## ACTION ITEM
Keeping every word the same, give again only the lines from the one with "812x530 pixels." through the end of the data, both included, and leave every picture out.

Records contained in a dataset
┄┄┄┄┄┄
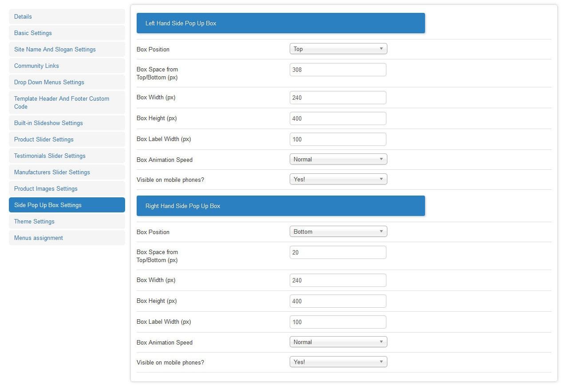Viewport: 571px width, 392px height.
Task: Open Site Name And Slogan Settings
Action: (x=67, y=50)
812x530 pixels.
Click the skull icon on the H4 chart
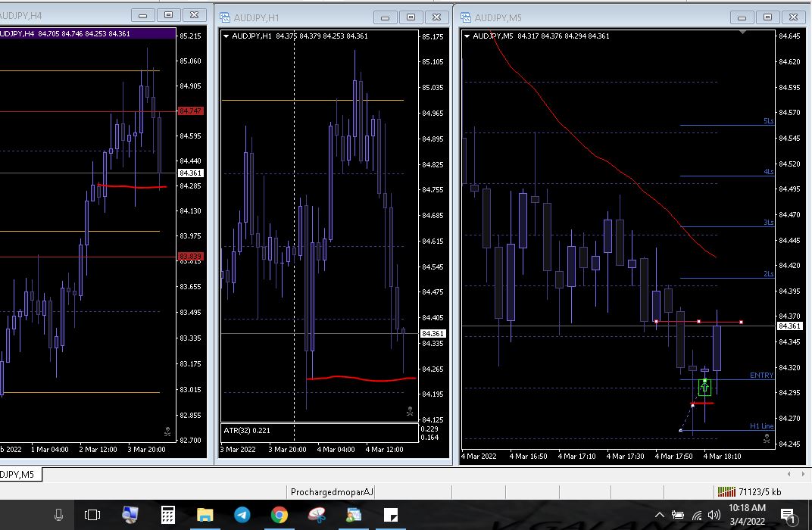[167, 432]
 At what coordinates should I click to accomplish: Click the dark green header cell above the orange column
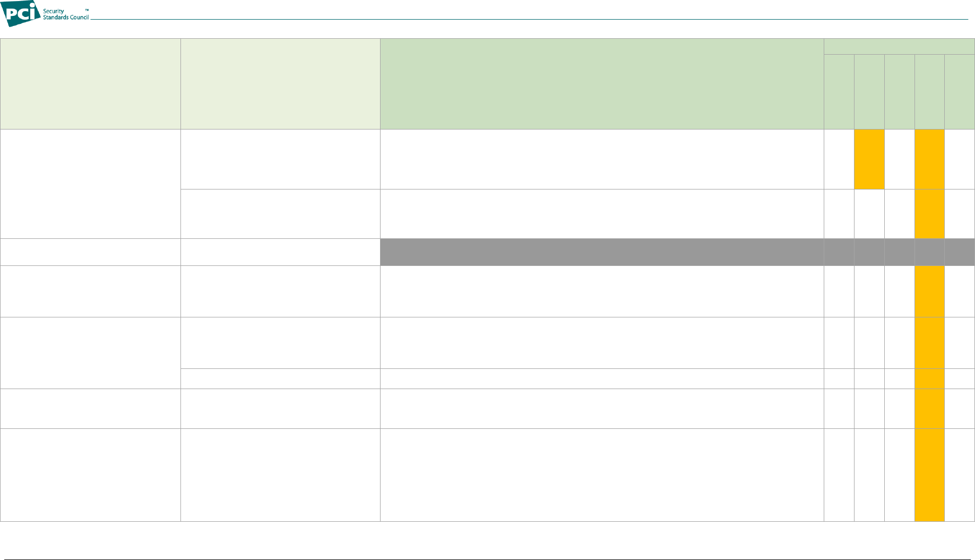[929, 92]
┄┄┄┄┄┄
## EXERCISE SOLUTION
812x530 pixels.
Click the skull icon on the H4 chart
[167, 432]
 At what coordinates should I click to accomplish: Click the dark green header cell above the orange column
[929, 92]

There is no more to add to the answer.